Sunday, August 15, 2010
For Eddie King "The Blues Has Got Me"
Black Magic has just issued the Double Trouble album on CD and added three previously unissued selections and it certainly is a cause for celebration. The band is King, Sir Lucky King on rhythm guitar, Lendell ‘Slim’ Moore on guitar, Joe Roland on bass and James Mason drums with Golden Wheeler on harp of three tracks, Allen Batts on keyboards for three tracks and Earl Crossley adding tenor sax on three. It opens with a driving rendition of Bill Coday’s ”When You Find a Fool,” a song I am oddly familiar with from Koko taylor’s recording. King’s vocal and the band’s hard driving approach may be better than the late Queen of the Blues. Great single note guitar solo from Slim Moore on this. The title track is a burning blues with Moore again on lead guitar, as King takes a great vocal. Wheeler’s harp kicks off “Love at First Side,” on a nice shuffle. Mae Bee Mae first takes the vocal mike for “The 12 Year Old Girl,” reversing the sexes of the Elmore James’ recording. “99 Pounds,” is a tough Ann Peebles number where Mae Bee struts about good things like her coming in a small package.
After Eddie’s able cover of Albert King’s “Laundromat Blues,” Mae Bee Mae delivers the nifty “Able Mae Bee,” (reworking a Mabel John classic) with its clever lyrics and funky groove that showcases her delivery. It is followed by another her slow blues, “He’ll Drain On you,” where she testifies that nothing wrong with an old woman going with a younger man with King adding stinging slide guitar except he’ll drain the woman for her money and automobile and all your loving. After King’s nice rendition of B.B. King’s “The Woman I Love,” Mae Bee pays a homage to Lucille Spann’s “Country Girl Returns,” which is retitled here as “Buttermilk and Cornbread,” as she sings that if you don’t put anything in, you can’t get anything out. As she describes feeding her man her chitlins, her big yellow yams, her buttermilk and cornbread, one gets a sense more is involved than food with King’s guitar being very strong in the vein of the late Sammie Lawhorn. New to this disc is king’s nice rendition of the Eddie Giles easy going soul rocker, “Losin’ Boy,” and Mae Bee’s fine rendition of Denise LaSalle’s “Man-Sized Job,” where she tells her man to left the home work half-done to get out of the way and let a boy do a man-sized job, with King delivering tough guitar here. The disc closes with a funk-based instrumental, “Eddie’s Thang.” with a solid bass groove.

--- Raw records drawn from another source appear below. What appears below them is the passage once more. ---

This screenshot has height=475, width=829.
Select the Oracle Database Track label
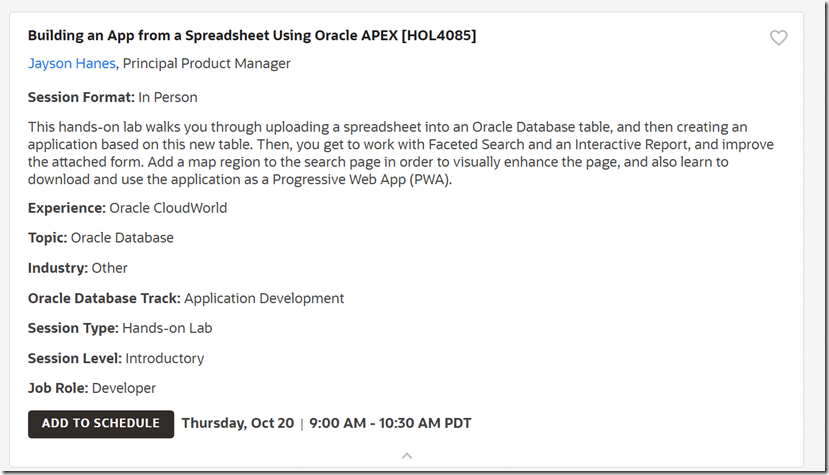(x=104, y=298)
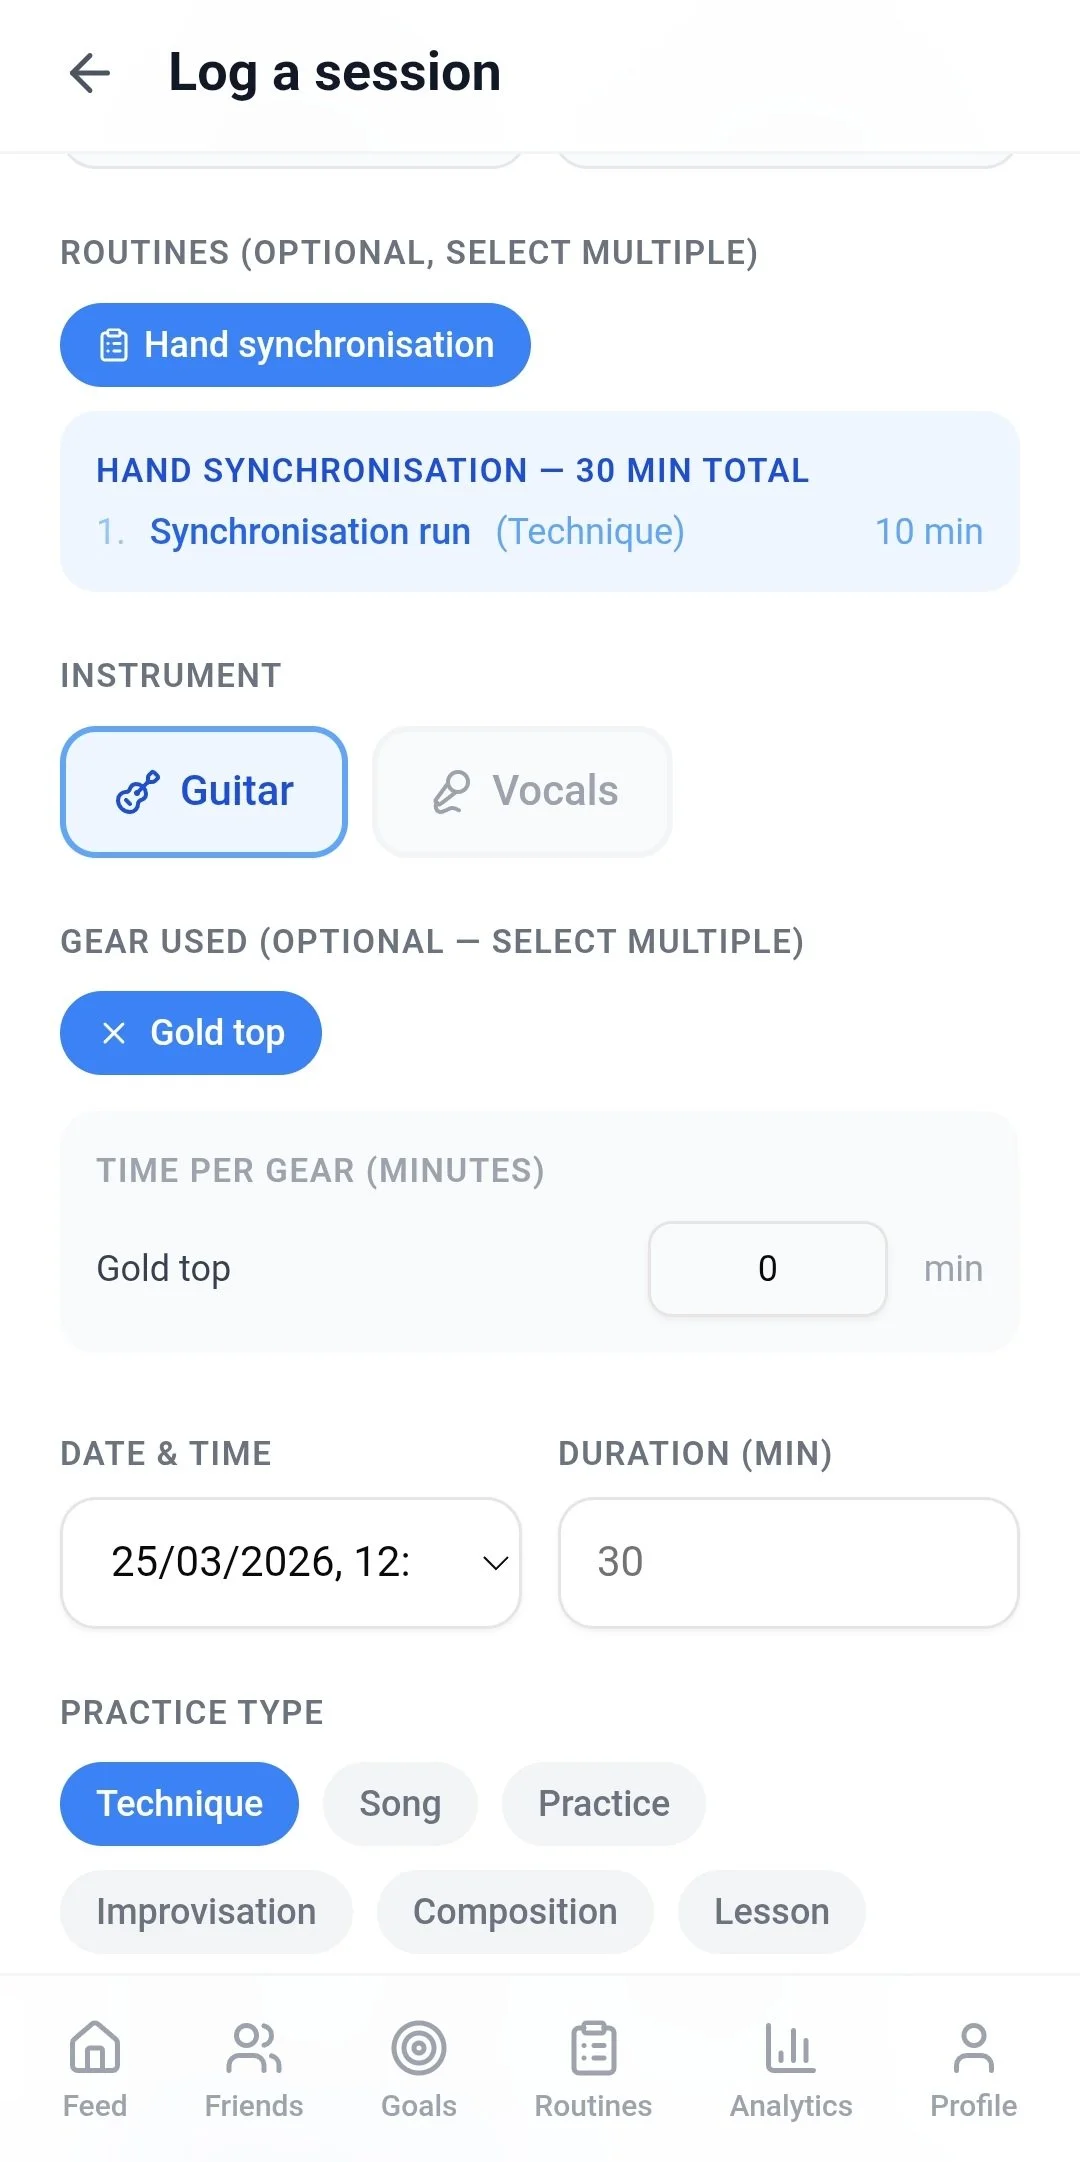This screenshot has width=1080, height=2162.
Task: Open the date and time dropdown chevron
Action: click(495, 1563)
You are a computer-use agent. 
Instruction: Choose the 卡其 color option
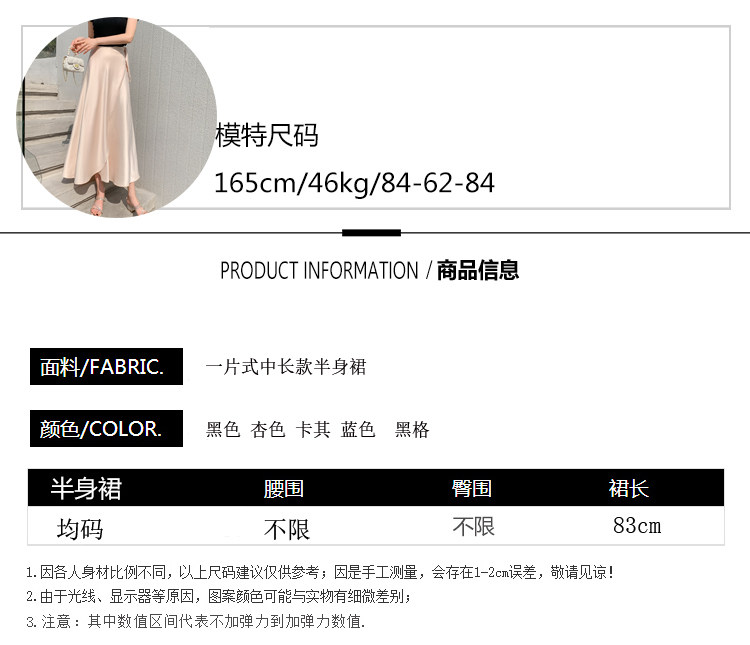pyautogui.click(x=313, y=429)
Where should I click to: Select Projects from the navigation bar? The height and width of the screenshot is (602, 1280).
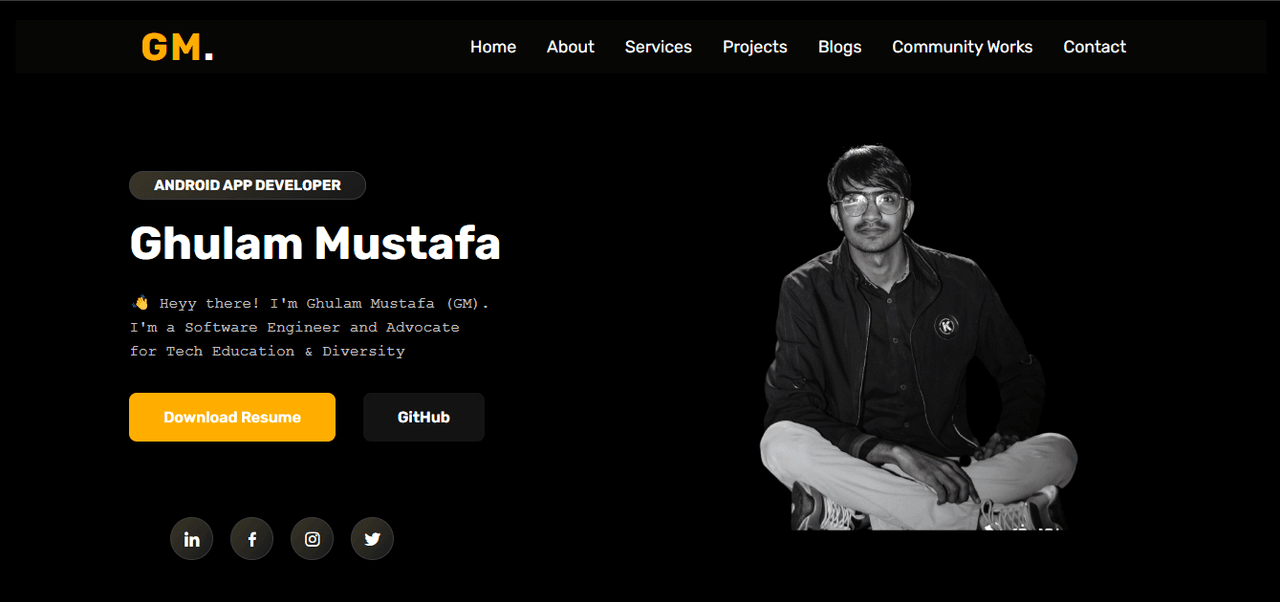[x=755, y=47]
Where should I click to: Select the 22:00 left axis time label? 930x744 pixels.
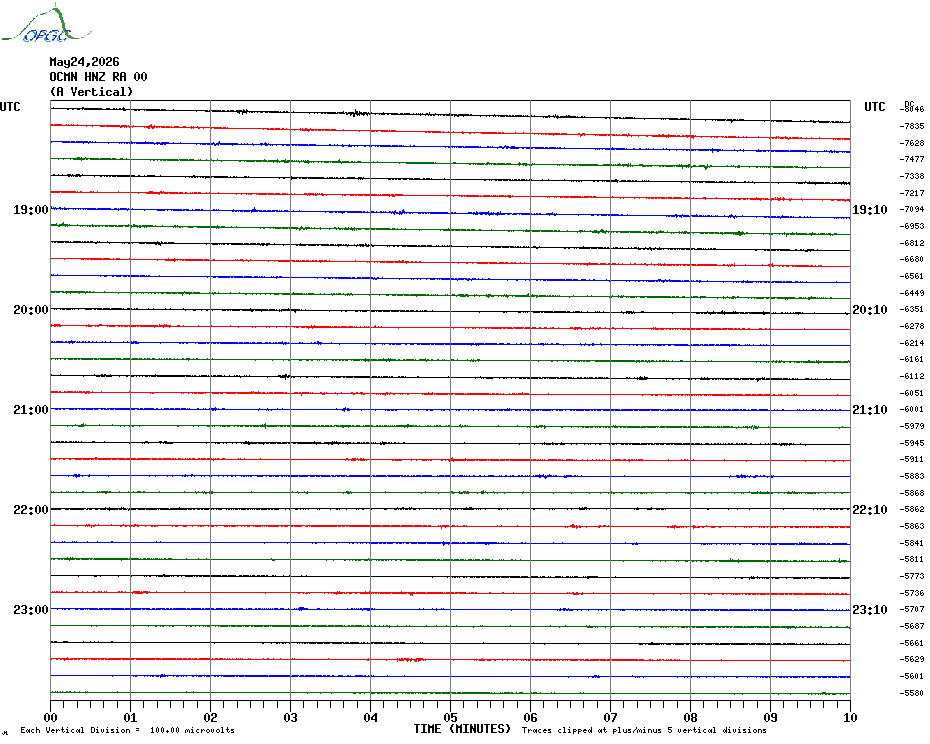point(31,510)
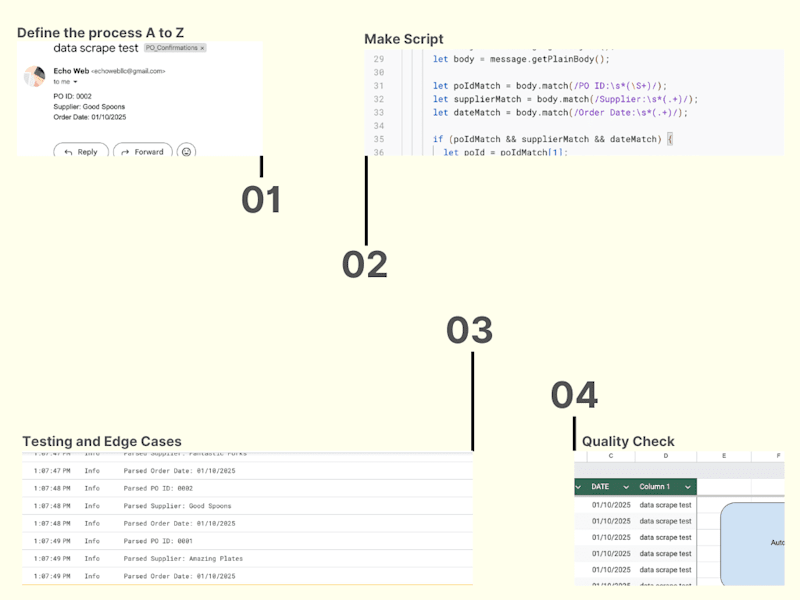Click first 01/10/2025 date cell
The height and width of the screenshot is (600, 800).
611,505
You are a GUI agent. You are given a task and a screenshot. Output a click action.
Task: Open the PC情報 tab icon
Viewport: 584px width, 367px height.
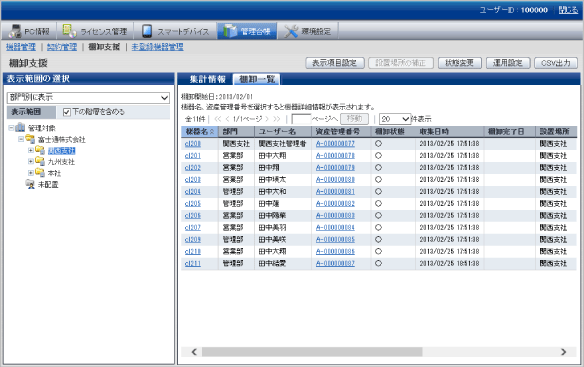click(15, 31)
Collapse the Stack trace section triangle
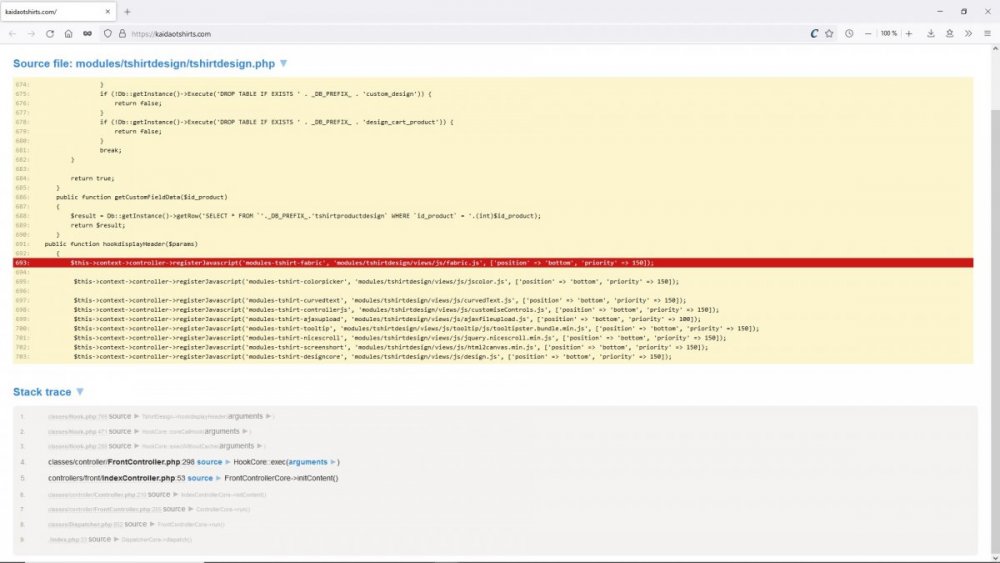1000x563 pixels. tap(80, 392)
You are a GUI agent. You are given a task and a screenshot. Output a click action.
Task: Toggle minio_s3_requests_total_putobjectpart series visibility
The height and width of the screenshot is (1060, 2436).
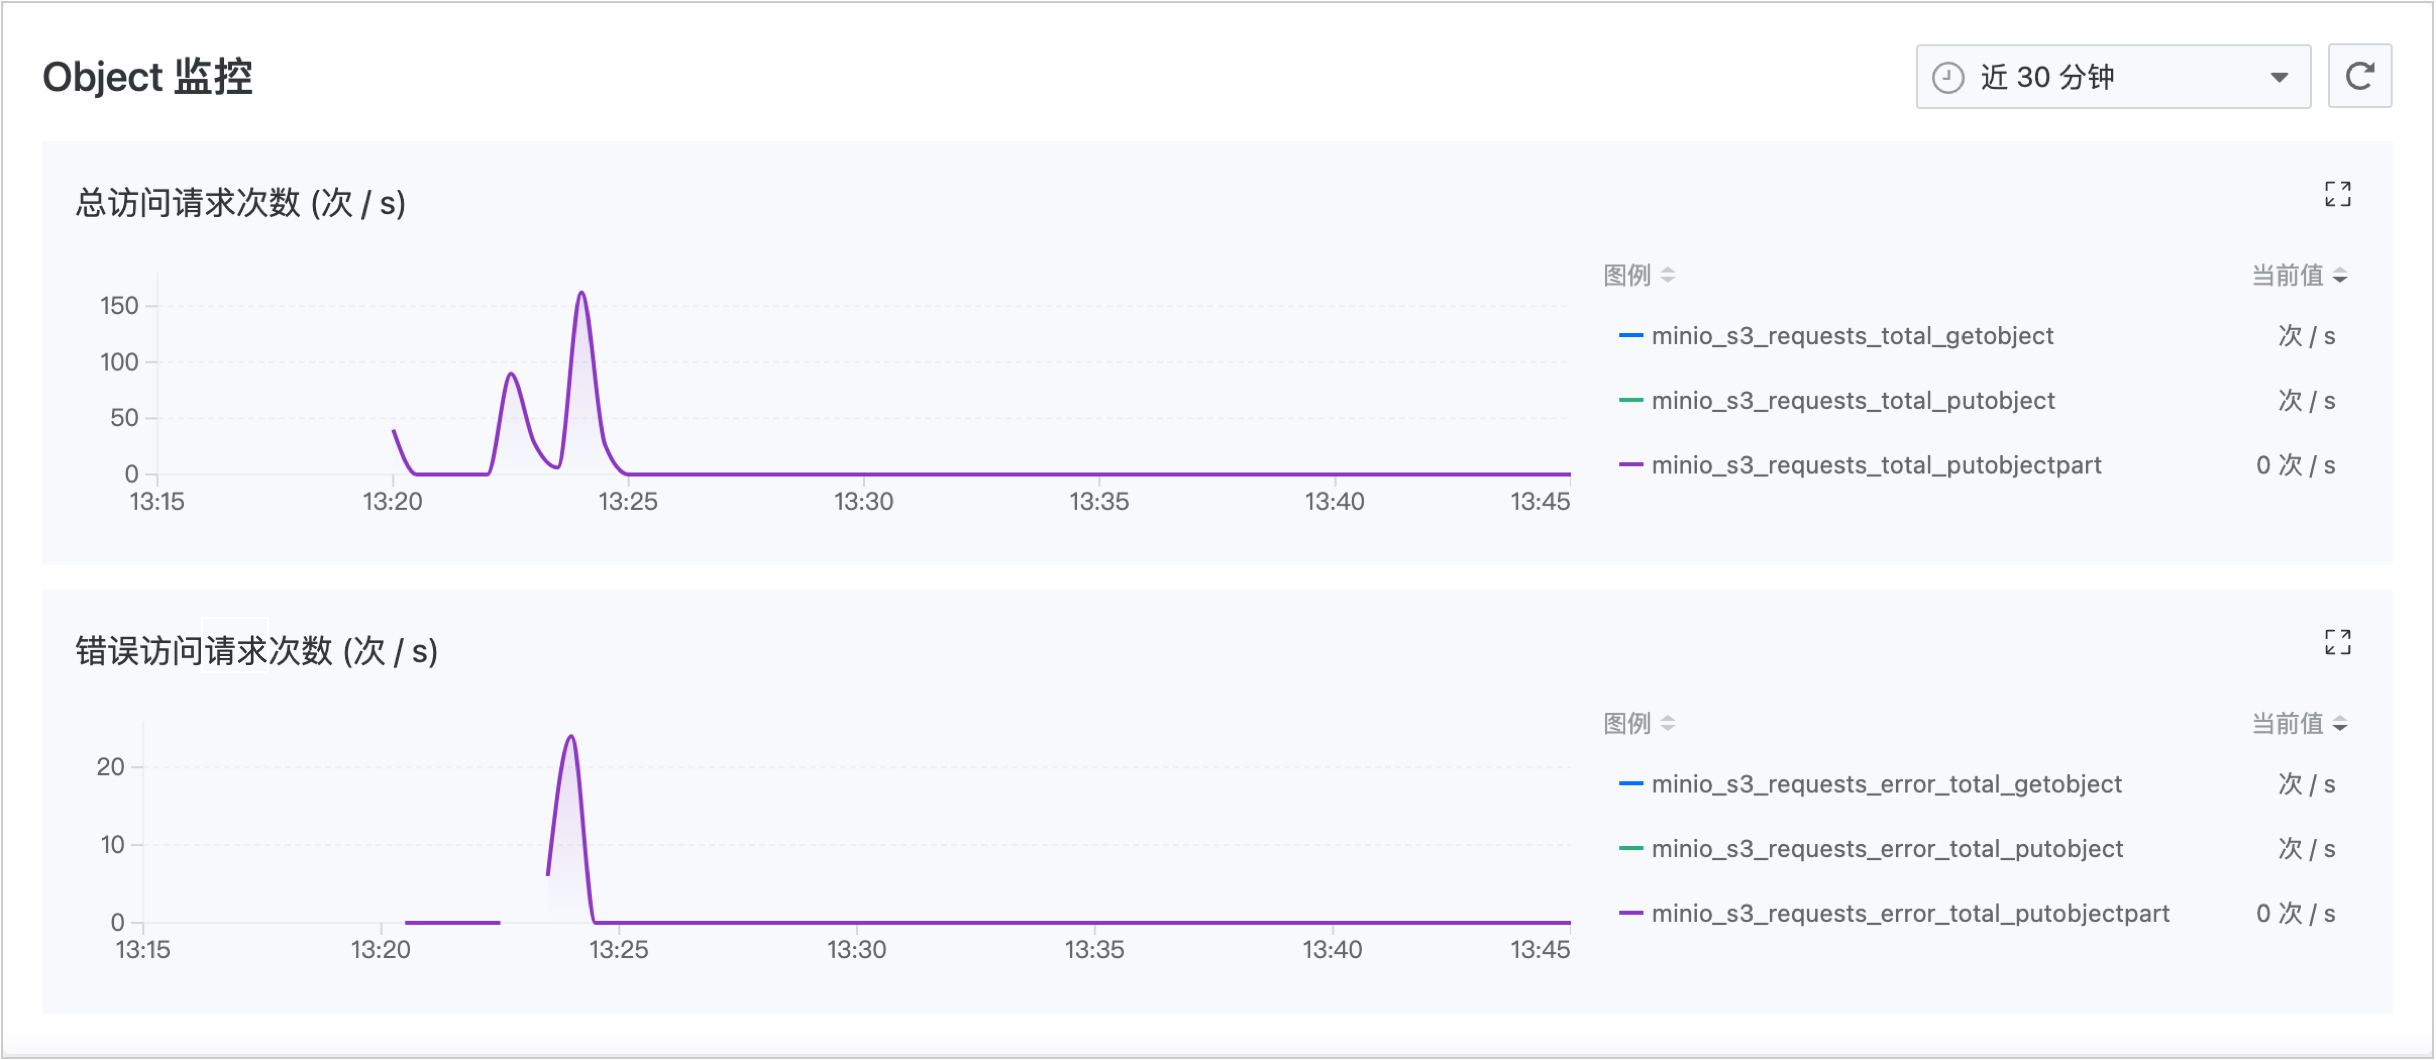pyautogui.click(x=1875, y=465)
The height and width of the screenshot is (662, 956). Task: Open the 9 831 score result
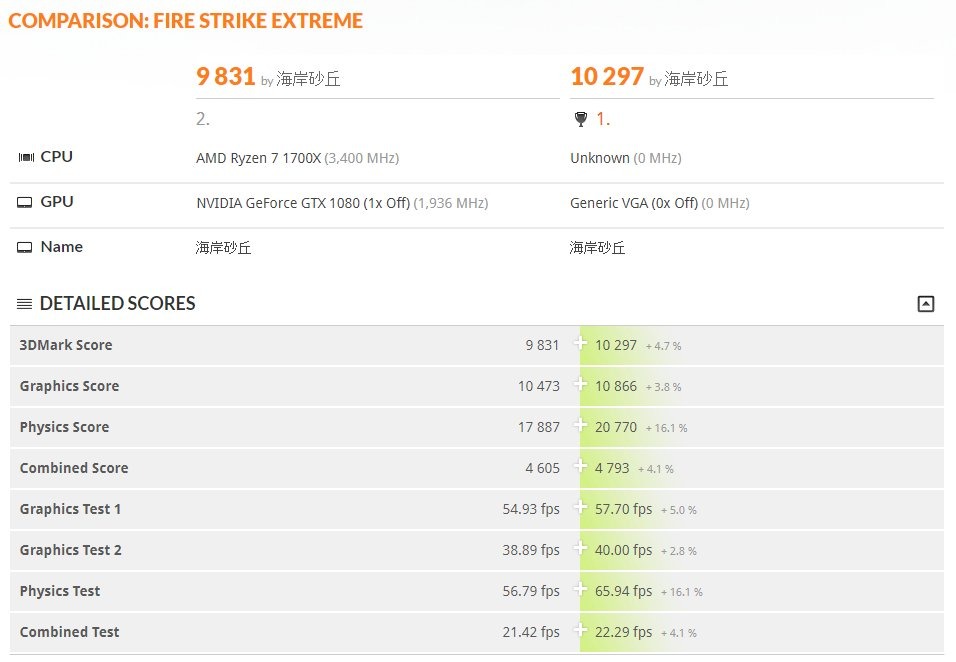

The disc partially reproduces Robert Pruter’s original liner notes, with the rest on Black Magic’s website, http://home.tiscali.nl/blackmagicrecords.nl/framemain.html, although the CD does not note which selections are previously unissued. This is a highly recommended disc. Eddie King produced some recording gems and this observer concurs with Robert Pruter’s assessment “As far as Mae’s singing goes, KoKo Taylor move over.” I would expect some of the strong music here to be interpreted by some of today’s blues artists. If Eddie and Mae Bee are able, then perhaps they will both get a new day in the Blues Sun. I purchased this from BlueBeat Music, but I would assume other blues specialists also carry this.